DFO Champawat defends his department saying the endeavour is against the technical specifications of their working plan. “Last year in Choonahajuri village, people planted fruit trees in a teak forest, where technically no other plants should be allowed.” Elaborating on his other contention that the tribals are encroaching forestland, Champawat says, “In Pipalbarra, people had built shelters near the plantation site and started farming on nearby forestland.”

Activists trash these arguments. Anil Garg, a land rights and forest researcher in Betul, says, “The fact that fruit trees are disappearing reflects badly on the department’s teak-centric management style.” The department does not even keep a record of felling of non-timber species, he claims. “Bamboo has virtually disappeared from the forest because of inept management. Destruction of plants is wrong on legal, social and human grounds,” he adds.

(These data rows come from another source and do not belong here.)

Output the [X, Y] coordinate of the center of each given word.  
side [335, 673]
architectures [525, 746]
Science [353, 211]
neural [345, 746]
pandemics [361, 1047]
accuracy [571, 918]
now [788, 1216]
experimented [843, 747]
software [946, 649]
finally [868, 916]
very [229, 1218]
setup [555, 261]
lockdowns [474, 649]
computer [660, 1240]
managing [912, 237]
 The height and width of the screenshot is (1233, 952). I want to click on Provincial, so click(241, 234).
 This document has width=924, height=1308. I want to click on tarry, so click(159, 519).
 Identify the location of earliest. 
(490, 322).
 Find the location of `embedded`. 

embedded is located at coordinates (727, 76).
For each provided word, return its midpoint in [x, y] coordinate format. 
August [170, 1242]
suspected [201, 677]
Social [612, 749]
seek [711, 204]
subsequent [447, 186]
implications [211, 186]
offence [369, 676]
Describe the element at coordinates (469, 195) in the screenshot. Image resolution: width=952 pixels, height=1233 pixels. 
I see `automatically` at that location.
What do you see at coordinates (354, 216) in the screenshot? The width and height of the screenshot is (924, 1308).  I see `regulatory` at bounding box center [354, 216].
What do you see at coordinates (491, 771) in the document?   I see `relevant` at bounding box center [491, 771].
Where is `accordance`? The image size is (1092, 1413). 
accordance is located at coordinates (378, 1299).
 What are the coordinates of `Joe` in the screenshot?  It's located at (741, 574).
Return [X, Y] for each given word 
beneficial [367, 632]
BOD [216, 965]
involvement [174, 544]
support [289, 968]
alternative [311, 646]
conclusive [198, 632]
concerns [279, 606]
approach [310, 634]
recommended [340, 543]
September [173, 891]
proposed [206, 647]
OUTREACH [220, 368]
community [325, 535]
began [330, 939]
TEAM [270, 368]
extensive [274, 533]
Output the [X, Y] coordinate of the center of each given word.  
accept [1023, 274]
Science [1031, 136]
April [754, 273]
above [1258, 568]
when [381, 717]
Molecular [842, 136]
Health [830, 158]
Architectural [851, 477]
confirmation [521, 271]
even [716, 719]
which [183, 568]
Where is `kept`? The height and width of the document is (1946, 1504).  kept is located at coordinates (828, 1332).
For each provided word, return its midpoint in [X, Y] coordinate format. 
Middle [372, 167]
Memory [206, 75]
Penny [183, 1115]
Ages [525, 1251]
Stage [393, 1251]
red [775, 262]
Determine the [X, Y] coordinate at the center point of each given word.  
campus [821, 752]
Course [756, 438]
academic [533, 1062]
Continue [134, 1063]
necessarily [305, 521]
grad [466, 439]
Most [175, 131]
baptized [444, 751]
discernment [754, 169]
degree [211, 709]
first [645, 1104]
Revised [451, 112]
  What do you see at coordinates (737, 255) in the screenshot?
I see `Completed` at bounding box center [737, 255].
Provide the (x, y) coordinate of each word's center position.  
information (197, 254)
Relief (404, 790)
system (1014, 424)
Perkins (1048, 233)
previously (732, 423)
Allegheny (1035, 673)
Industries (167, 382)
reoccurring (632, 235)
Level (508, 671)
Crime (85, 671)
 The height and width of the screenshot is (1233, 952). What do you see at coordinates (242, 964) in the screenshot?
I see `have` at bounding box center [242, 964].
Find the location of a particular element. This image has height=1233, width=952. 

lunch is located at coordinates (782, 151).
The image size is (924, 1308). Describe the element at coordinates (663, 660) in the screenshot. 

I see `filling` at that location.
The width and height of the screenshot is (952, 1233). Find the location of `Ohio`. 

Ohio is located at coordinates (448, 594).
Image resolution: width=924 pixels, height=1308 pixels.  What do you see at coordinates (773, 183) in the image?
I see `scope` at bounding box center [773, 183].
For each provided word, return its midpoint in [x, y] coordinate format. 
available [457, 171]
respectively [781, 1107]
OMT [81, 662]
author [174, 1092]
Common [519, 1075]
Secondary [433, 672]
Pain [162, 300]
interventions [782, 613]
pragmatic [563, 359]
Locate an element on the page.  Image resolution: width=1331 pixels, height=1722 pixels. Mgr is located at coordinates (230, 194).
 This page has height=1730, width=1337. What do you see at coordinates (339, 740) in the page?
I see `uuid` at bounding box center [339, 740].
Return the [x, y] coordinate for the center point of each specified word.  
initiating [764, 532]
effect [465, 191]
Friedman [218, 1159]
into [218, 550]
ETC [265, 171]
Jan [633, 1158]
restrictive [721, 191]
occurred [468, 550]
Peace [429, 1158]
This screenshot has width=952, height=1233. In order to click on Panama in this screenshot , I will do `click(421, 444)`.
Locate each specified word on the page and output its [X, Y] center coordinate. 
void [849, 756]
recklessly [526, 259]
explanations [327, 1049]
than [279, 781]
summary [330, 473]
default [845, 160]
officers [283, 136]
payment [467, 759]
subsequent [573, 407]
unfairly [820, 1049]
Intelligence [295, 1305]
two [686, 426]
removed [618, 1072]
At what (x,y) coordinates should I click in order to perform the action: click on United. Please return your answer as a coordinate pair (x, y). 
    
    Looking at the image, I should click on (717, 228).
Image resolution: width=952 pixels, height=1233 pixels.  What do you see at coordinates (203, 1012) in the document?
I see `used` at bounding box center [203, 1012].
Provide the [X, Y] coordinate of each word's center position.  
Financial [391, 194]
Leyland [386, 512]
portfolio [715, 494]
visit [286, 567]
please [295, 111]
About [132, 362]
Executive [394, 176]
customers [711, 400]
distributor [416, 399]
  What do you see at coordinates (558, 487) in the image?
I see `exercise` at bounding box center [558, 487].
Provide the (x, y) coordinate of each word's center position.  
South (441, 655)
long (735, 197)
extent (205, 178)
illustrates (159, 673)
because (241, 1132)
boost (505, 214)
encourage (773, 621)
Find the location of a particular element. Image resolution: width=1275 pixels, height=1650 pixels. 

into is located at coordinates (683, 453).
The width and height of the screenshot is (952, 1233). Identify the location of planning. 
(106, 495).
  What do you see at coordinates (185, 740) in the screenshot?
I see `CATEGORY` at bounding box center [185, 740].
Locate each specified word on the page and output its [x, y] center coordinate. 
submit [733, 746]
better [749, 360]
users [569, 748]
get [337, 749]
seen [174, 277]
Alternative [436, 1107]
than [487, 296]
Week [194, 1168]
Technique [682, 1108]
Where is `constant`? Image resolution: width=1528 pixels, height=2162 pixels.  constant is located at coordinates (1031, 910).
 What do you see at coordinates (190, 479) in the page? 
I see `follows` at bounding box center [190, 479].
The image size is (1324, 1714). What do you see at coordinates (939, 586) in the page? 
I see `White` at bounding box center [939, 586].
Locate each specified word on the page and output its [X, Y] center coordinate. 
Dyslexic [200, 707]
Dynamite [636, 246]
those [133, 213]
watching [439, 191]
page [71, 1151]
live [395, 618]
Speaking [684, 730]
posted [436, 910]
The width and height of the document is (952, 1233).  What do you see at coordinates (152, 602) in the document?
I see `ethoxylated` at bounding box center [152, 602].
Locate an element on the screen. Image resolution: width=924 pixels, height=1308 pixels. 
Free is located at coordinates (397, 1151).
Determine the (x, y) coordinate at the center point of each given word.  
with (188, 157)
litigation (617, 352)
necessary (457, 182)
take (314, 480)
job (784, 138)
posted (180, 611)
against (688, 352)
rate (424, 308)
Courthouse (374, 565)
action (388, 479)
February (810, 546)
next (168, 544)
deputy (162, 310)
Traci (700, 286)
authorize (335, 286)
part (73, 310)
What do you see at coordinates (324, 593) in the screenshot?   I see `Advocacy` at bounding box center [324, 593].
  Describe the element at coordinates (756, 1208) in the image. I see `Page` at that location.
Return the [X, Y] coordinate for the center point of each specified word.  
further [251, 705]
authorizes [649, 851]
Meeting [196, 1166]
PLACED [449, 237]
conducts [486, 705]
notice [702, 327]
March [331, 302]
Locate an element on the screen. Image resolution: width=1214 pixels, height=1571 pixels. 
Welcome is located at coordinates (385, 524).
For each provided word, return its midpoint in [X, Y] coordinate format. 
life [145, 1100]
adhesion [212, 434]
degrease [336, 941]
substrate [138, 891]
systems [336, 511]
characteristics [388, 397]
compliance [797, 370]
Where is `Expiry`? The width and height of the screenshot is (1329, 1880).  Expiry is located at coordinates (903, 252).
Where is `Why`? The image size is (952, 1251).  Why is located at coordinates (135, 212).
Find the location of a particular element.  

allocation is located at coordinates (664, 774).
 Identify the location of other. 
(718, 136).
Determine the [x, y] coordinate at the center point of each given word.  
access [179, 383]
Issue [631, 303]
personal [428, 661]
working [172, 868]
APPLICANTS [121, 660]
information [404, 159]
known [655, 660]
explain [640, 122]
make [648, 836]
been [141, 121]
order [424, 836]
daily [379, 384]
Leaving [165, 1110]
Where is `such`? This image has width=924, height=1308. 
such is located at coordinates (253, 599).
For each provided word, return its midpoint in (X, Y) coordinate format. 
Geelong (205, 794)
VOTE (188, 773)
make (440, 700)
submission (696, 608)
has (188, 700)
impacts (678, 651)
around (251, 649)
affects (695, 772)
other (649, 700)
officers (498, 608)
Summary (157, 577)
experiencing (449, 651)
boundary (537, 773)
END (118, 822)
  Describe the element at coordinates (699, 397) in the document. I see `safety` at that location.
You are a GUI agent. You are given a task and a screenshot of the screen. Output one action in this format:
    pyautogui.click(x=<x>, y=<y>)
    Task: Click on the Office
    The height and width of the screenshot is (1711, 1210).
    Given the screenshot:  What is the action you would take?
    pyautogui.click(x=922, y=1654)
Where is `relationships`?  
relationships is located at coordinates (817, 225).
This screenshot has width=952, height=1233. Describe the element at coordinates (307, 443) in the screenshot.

Commenting on the encroachment issue, Modi says staying near the plantation has been necessitated by the department’s own activities. “The plantations have been destroyed so often that people prefer to guard them day and night.” In Pipalbarra, land was neglected by the department and overrun by lantana before people chose to plant saplings of fruit trees, says Modi.

The implementation of Forest Rights Act—which could provide much relief to the tribals—has been abysmal in the two districts. The officials have rejected large number of applications for individual land claims. “It is impossible to talk about community forest rights in this atmosphere because people can’t believe they can have rights to forests, when even titles to their agricultural land are being denied,” says Rajendra Gadhwal, an SAS activist.

Despite the lack of support from the government, the tribals are unfazed. Suban Darshma of Markadhana says, “This is our forest and we will not be made criminals here.”